» WHAT TO DO
Revise the records below by replacing every occurrence of "GUI agent" with "interface agent", keeping all other text unchanged.

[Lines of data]
__________

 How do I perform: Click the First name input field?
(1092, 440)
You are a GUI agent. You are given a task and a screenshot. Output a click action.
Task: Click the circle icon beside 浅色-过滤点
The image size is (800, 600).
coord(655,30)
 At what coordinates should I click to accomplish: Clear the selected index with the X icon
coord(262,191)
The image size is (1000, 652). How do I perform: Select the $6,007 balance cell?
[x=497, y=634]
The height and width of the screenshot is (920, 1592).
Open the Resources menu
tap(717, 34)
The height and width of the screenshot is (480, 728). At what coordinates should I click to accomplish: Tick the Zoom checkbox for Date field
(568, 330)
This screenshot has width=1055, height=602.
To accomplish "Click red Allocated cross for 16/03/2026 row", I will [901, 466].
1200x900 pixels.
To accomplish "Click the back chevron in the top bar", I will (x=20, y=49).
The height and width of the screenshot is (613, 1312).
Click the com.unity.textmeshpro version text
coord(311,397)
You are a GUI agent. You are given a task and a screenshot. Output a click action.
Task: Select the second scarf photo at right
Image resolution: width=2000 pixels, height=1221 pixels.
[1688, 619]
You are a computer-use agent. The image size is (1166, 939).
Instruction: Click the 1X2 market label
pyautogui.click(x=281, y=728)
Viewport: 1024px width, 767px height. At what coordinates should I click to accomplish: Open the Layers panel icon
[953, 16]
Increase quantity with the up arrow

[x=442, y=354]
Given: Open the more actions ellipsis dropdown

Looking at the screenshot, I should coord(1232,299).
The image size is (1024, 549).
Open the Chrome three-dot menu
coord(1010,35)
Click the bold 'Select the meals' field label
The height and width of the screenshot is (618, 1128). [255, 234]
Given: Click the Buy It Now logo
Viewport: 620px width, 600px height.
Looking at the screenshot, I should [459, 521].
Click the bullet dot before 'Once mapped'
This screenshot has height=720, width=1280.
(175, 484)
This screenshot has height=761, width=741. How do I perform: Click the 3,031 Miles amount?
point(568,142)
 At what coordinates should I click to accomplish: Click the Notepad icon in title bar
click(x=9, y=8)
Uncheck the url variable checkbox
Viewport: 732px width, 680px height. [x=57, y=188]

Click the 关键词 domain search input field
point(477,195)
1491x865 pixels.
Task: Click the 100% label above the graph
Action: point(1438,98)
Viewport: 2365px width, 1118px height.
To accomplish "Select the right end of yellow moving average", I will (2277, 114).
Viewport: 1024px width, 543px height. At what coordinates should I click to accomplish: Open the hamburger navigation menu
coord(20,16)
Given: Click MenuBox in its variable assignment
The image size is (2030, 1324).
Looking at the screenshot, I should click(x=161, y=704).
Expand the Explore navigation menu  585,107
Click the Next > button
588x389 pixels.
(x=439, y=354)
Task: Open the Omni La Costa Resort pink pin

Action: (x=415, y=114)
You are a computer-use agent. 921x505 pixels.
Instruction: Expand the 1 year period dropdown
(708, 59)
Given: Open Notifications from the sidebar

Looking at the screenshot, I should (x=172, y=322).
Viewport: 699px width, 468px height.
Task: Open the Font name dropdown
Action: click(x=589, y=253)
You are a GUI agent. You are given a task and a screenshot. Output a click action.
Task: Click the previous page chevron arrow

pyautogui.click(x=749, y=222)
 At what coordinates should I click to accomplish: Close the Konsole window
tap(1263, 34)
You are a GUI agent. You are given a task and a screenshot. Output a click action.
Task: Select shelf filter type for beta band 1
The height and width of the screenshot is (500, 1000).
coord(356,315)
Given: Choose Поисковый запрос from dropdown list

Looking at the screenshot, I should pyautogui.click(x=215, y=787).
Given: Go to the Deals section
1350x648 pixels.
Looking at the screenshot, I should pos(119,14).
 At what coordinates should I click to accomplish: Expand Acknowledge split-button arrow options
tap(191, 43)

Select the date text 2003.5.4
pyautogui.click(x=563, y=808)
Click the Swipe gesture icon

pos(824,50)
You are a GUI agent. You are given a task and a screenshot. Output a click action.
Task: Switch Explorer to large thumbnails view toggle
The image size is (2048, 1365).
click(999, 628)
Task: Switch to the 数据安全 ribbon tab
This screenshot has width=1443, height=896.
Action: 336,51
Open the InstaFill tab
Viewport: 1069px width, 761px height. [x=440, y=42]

__________

» SOLUTION TO THIS TASK
 How do I perform: Click the First name input field?
(1092, 440)
You are a interface agent. You are given a task and a screenshot. Output a click action.
Task: Click the circle icon beside 浅色-过滤点
The image size is (800, 600).
coord(655,30)
 At what coordinates should I click to accomplish: Clear the selected index with the X icon
coord(262,191)
The image size is (1000, 652). How do I perform: Select the $6,007 balance cell?
[x=497, y=634]
The height and width of the screenshot is (920, 1592).
Open the Resources menu
tap(717, 34)
The height and width of the screenshot is (480, 728). At what coordinates should I click to accomplish: Tick the Zoom checkbox for Date field
(568, 330)
This screenshot has width=1055, height=602.
To accomplish "Click red Allocated cross for 16/03/2026 row", I will [901, 466].
1200x900 pixels.
To accomplish "Click the back chevron in the top bar", I will (x=20, y=49).
The height and width of the screenshot is (613, 1312).
Click the com.unity.textmeshpro version text
coord(311,397)
You are a interface agent. You are given a task and a screenshot. Output a click action.
Task: Select the second scarf photo at right
Image resolution: width=2000 pixels, height=1221 pixels.
[1688, 619]
You are a computer-use agent. The image size is (1166, 939).
Instruction: Click the 1X2 market label
pyautogui.click(x=281, y=728)
Viewport: 1024px width, 767px height. At what coordinates should I click to accomplish: Open the Layers panel icon
[953, 16]
Increase quantity with the up arrow

[x=442, y=354]
Given: Open the more actions ellipsis dropdown

Looking at the screenshot, I should coord(1232,299).
The image size is (1024, 549).
Open the Chrome three-dot menu
coord(1010,35)
Click the bold 'Select the meals' field label
The height and width of the screenshot is (618, 1128). [255, 234]
Given: Click the Buy It Now logo
Viewport: 620px width, 600px height.
Looking at the screenshot, I should [459, 521].
Click the bullet dot before 'Once mapped'
This screenshot has height=720, width=1280.
(175, 484)
This screenshot has height=761, width=741. How do I perform: Click the 3,031 Miles amount?
point(568,142)
 At what coordinates should I click to accomplish: Click the Notepad icon in title bar
click(x=9, y=8)
Uncheck the url variable checkbox
Viewport: 732px width, 680px height. [x=57, y=188]

Click the 关键词 domain search input field
point(477,195)
1491x865 pixels.
Task: Click the 100% label above the graph
Action: point(1438,98)
Viewport: 2365px width, 1118px height.
To accomplish "Select the right end of yellow moving average", I will (2277, 114).
Viewport: 1024px width, 543px height. At what coordinates should I click to accomplish: Open the hamburger navigation menu
coord(20,16)
Given: Click MenuBox in its variable assignment
The image size is (2030, 1324).
Looking at the screenshot, I should click(x=161, y=704).
Expand the Explore navigation menu  585,107
Click the Next > button
588x389 pixels.
(x=439, y=354)
Task: Open the Omni La Costa Resort pink pin

Action: (x=415, y=114)
You are a computer-use agent. 921x505 pixels.
Instruction: Expand the 1 year period dropdown
(708, 59)
Given: Open Notifications from the sidebar

Looking at the screenshot, I should (x=172, y=322).
Viewport: 699px width, 468px height.
Task: Open the Font name dropdown
Action: click(x=589, y=253)
You are a interface agent. You are given a task and a screenshot. Output a click action.
Task: Click the previous page chevron arrow

pyautogui.click(x=749, y=222)
 At what coordinates should I click to accomplish: Close the Konsole window
tap(1263, 34)
You are a interface agent. You are given a task and a screenshot. Output a click action.
Task: Select shelf filter type for beta band 1
The height and width of the screenshot is (500, 1000).
coord(356,315)
Given: Choose Поисковый запрос from dropdown list

Looking at the screenshot, I should pyautogui.click(x=215, y=787).
Given: Go to the Deals section
1350x648 pixels.
Looking at the screenshot, I should pos(119,14).
 At what coordinates should I click to accomplish: Expand Acknowledge split-button arrow options
tap(191, 43)

Select the date text 2003.5.4
pyautogui.click(x=563, y=808)
Click the Swipe gesture icon

pos(824,50)
You are a interface agent. You are given a task and a screenshot. Output a click action.
Task: Switch Explorer to large thumbnails view toggle
The image size is (2048, 1365).
click(999, 628)
Task: Switch to the 数据安全 ribbon tab
This screenshot has width=1443, height=896.
Action: 336,51
Open the InstaFill tab
Viewport: 1069px width, 761px height. [x=440, y=42]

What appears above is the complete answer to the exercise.